Le Journal de Montreal - Weekend
POUR SE RÉCHAUFFER LE COEUR
Qui ose parler de bonté de nos jours ? Monique Proulx le fait, dans un roman éclatant de lumière.
Markus, le narrateur d’Enlève la nuit, arrive tout droit du précédent roman de Monique Proulx, Ce qu’il reste de moi, paru en 2015. Elle y racontait l’essence de Montréal à travers différents personnages, dont Markus, juif hassidique de 20 ans qui quitte sa communauté.
Ce jeune homme en rupture totale avec son passé et qui a tout à découvrir de la vie moderne recelait un tel potentiel que Proulx l’a récupéré – on dira même littéralement.
Au tout début d’Enlève la nuit, Markus s’apprête en effet à se jeter devant une voiture pour en finir avec son écrasante solitude. La main d’un inconnu se pose sur son épaule, bloquant son mouvement. Le vieil homme s’éloigne aussitôt, mais cela a suffi : Markus a compris qu’on peut « laisser passer le pire sans le suivre ».
Il se décide donc à entrer dans le refuge pour itinérants qu’il avait jusqu’ici contourné ; il trouve un petit boulot, puis un modeste logis ; et il entreprend des cours de français que donne la soeur de son propriétaire.
Il y rencontre des jeunes avec qui il va sortir dans des bars, où il va tomber sur Abbie, qui a aussi fui la communauté, et sur Raquel, une autre hassidique avec qui il devait se marier ! Ensemble, ils font la découverte d’un
Montréal qui ne dit pas son nom
– d’ailleurs, même la communauté hassidique n’est pas directement nommée.
Mais ce qui compte le plus dans cette cascade d’événements drôles ou difficiles, qui voit aussi le retour d’autres personnages de Ce qu’il reste de moi, c’est la luminosité des écrits de Markus.
Car celui-ci est déterminé à remplir ses cahiers neufs de nouvel « écrivant ». Ce n’est pas facile, d’où une mise en garde de départ : « Pardonnez les fautes, et les répétitions, et les mots trop petits ou trop vantards, ou pas à leur place. »

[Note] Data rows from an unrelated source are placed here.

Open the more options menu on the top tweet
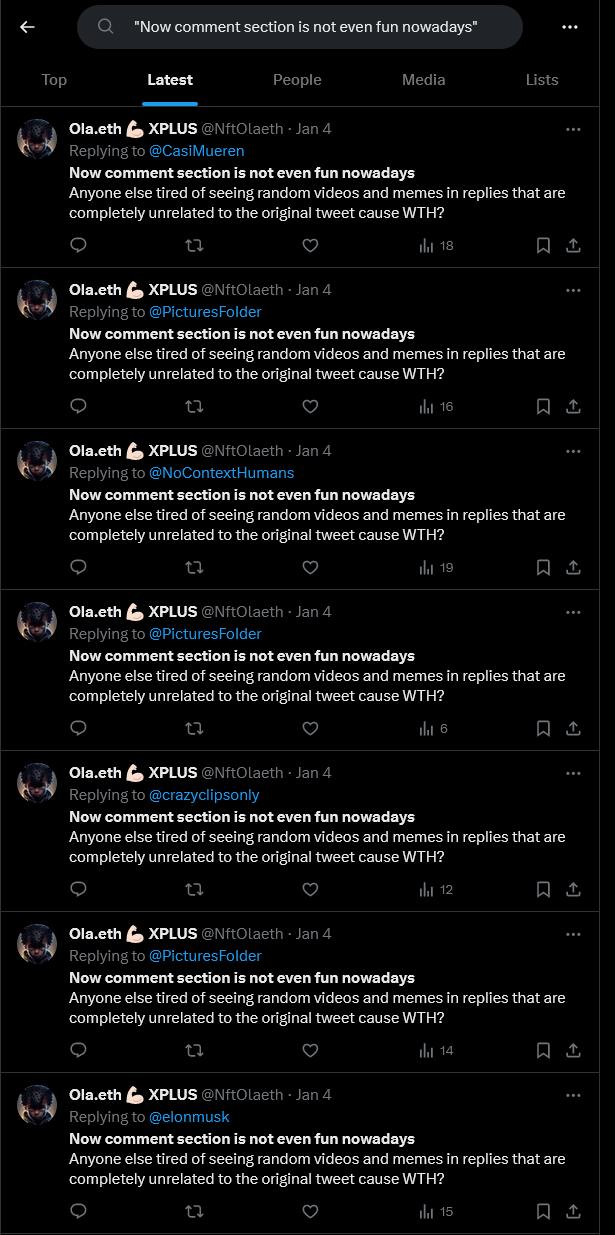Image resolution: width=615 pixels, height=1235 pixels. pyautogui.click(x=573, y=129)
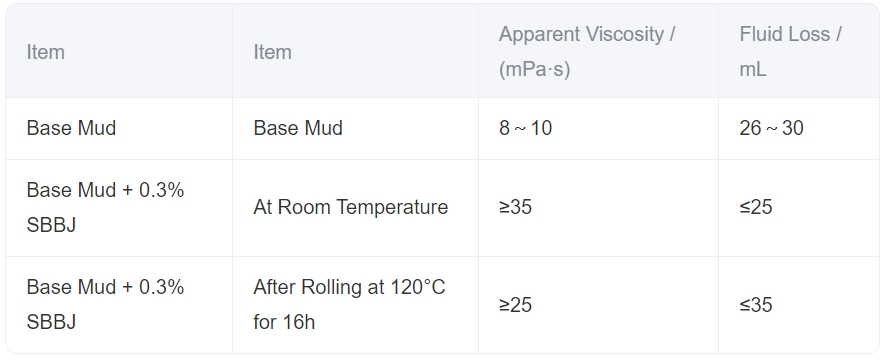Viewport: 887px width, 360px height.
Task: Click the 'After Rolling at 120°C' text
Action: pos(349,287)
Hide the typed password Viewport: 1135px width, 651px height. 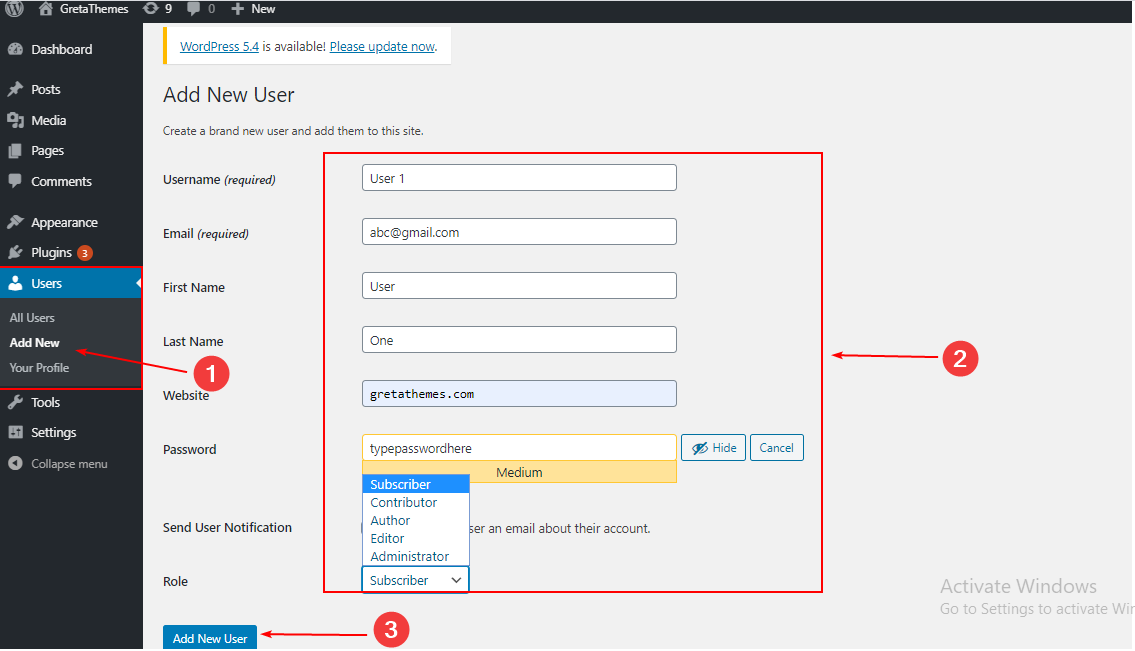713,447
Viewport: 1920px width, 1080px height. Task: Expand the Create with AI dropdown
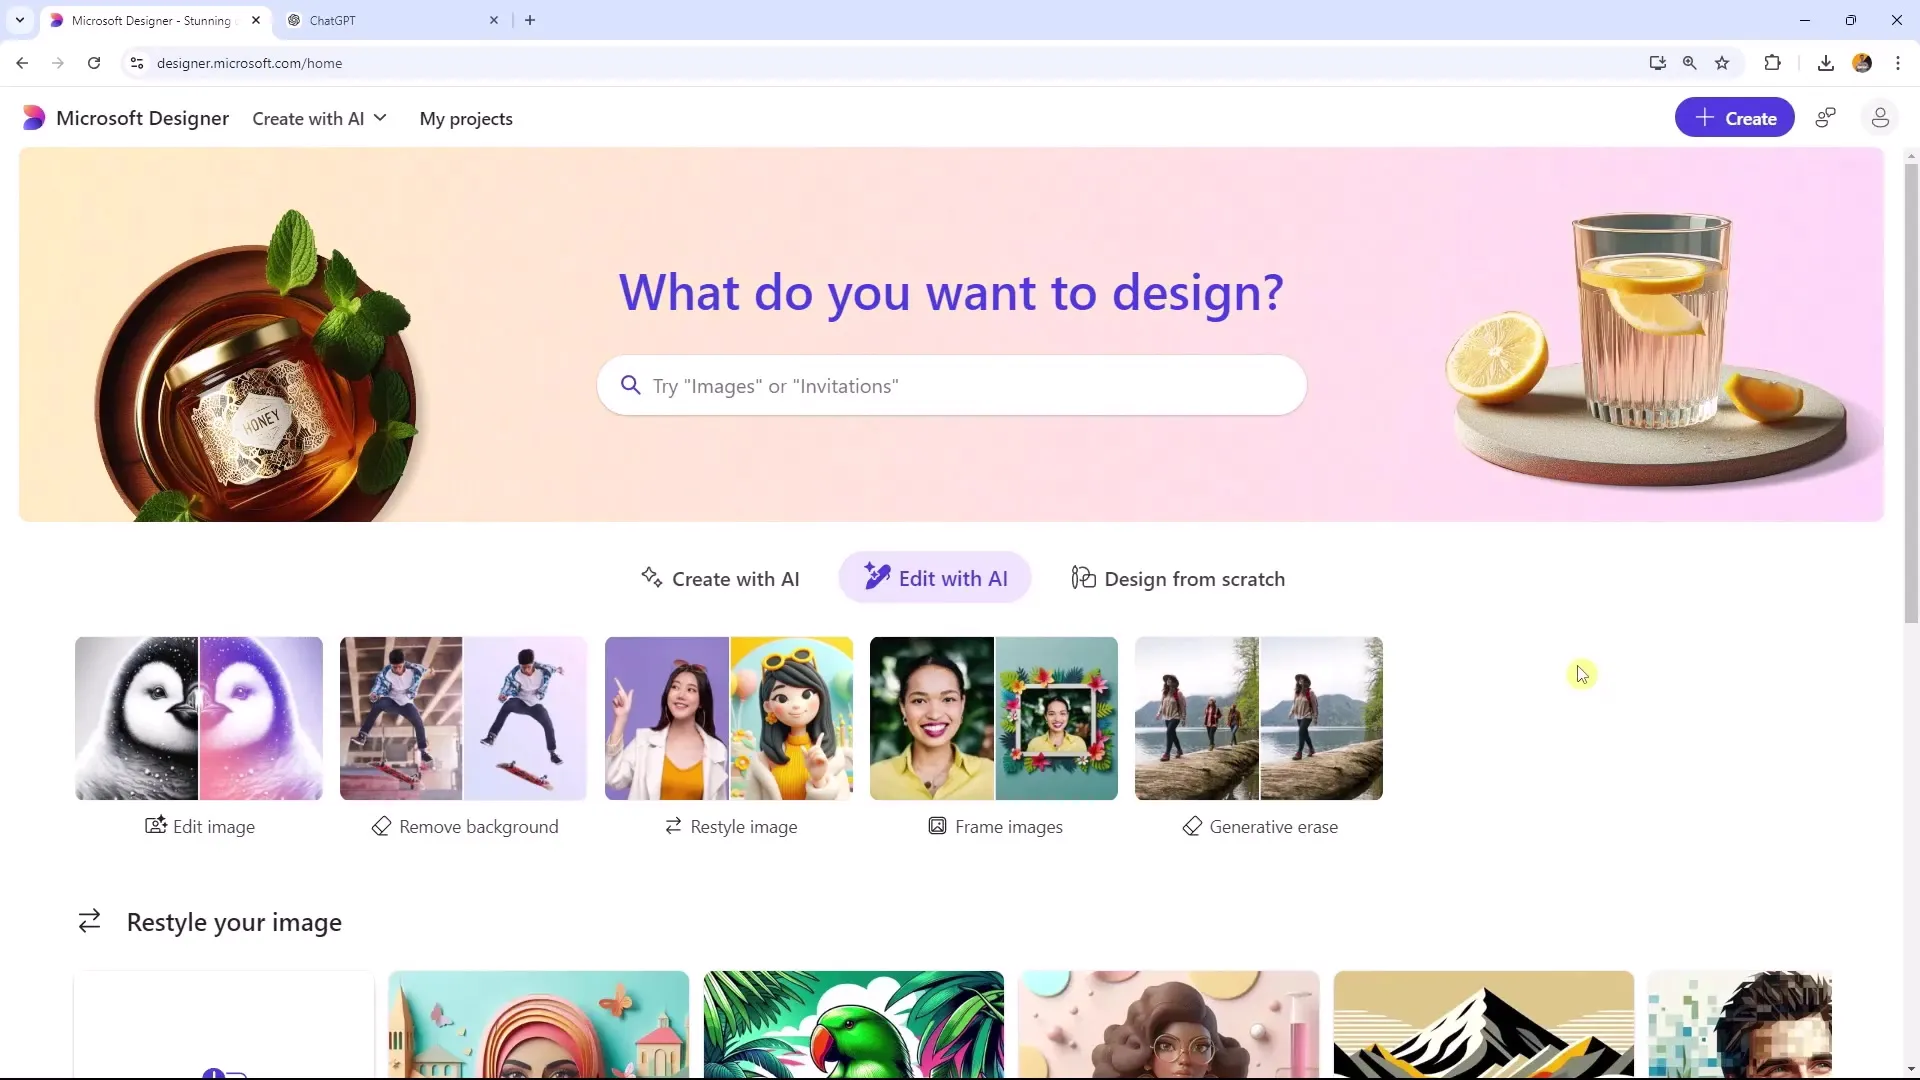tap(319, 119)
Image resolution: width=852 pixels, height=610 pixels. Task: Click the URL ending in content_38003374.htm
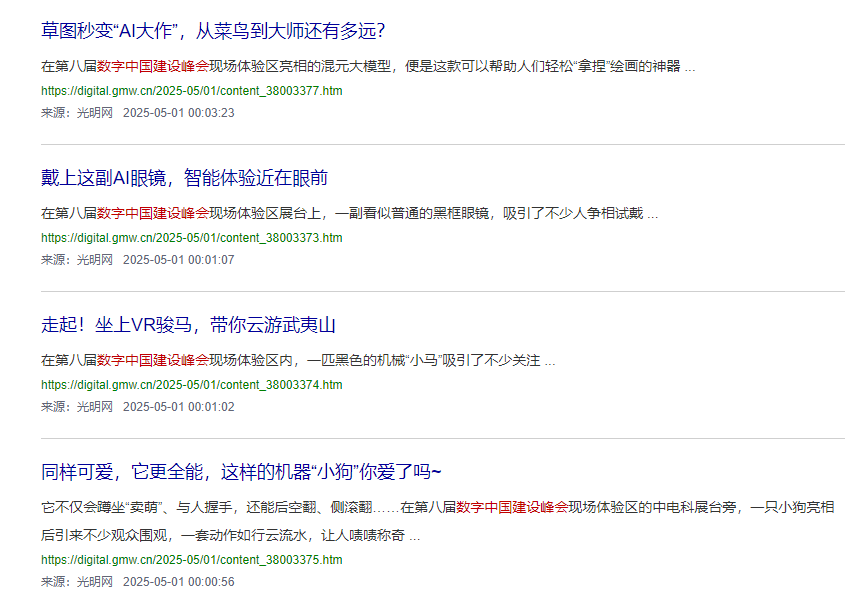point(191,385)

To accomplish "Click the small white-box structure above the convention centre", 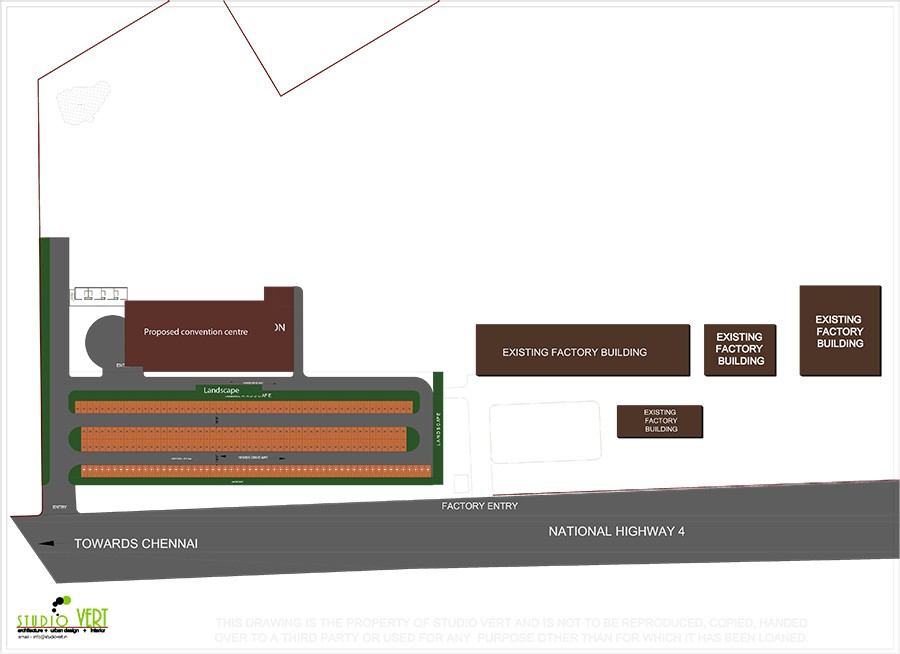I will (x=99, y=294).
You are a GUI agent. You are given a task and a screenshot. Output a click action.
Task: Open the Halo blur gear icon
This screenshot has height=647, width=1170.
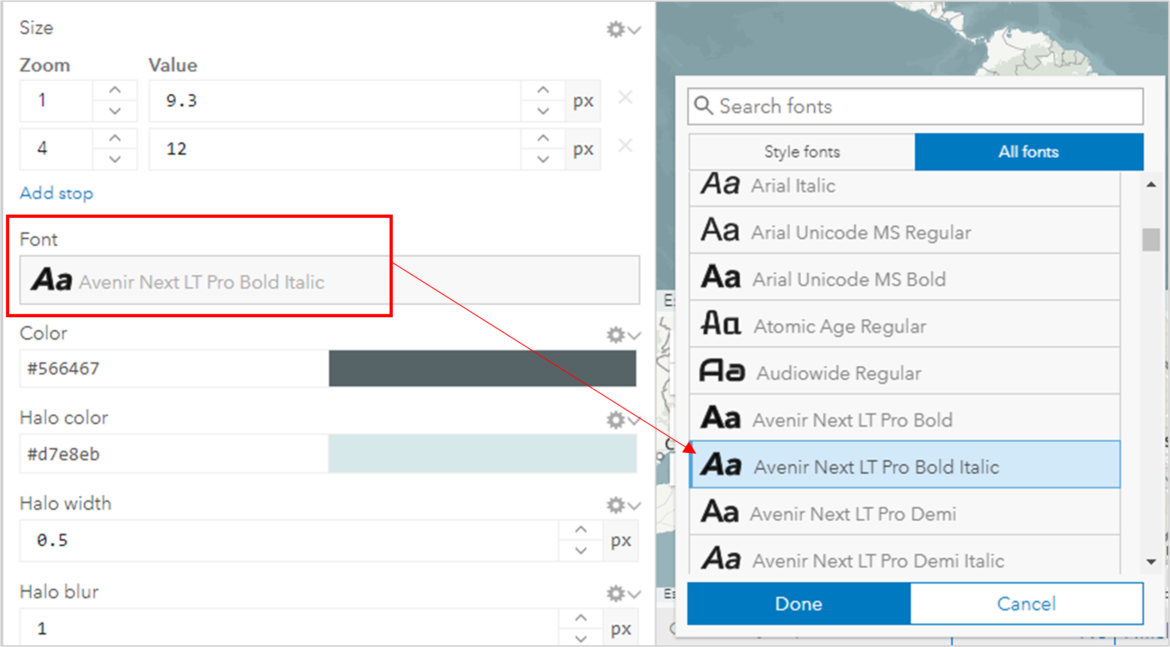(x=617, y=592)
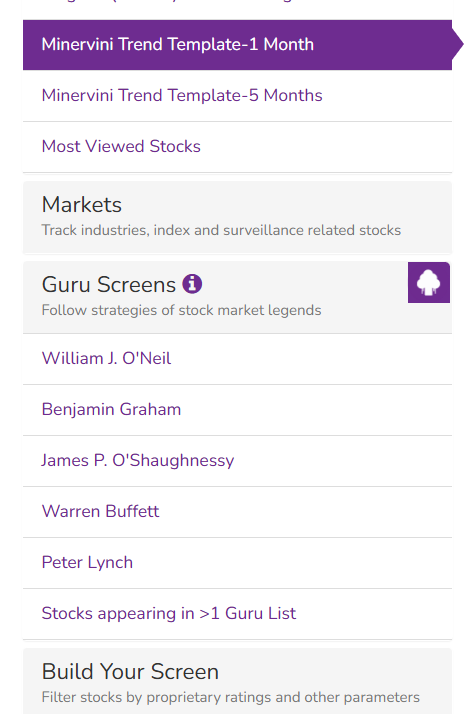Open the Warren Buffett screen
Viewport: 472px width, 714px height.
[237, 512]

C’est au contraire formidable : une décomposition des mots et un jeu de la langue qui ramènent constamment à l’essentiel. On pense à Sol, qui enchantait autrefois petits et grands.
SENSIBLE À L’AUTRE
Ainsi, Markus rêve d’appartenir au « Frais Monde », de rencontrer une Mignonne et de fréquenter avec assurance la Gigantesque Bibliothèque. Et la liberté qu’il a conquise est pour lui une grâce ; pourquoi alors chez les autres qui ont tout, « de joie, il n’y a pas » ?
Il s’interroge tant qu’il finit par comprendre ce qui le distingue : « Se pourrait-il, Markus, que ton mouvement à toi, le grand qui dirige tes mouvements petits, soit de donner au lieu d’attendre de recevoir ? »
Dès lors, il s’emploiera à donner, et ça ira tout croche, et tout beau, et tout réconfortant : une religion sans dogme, juste sensible à l’autre. C’est si inspirant qu’on en sort avec un grand appétit de la vie.
La mission de Markus Kohen est accomplie.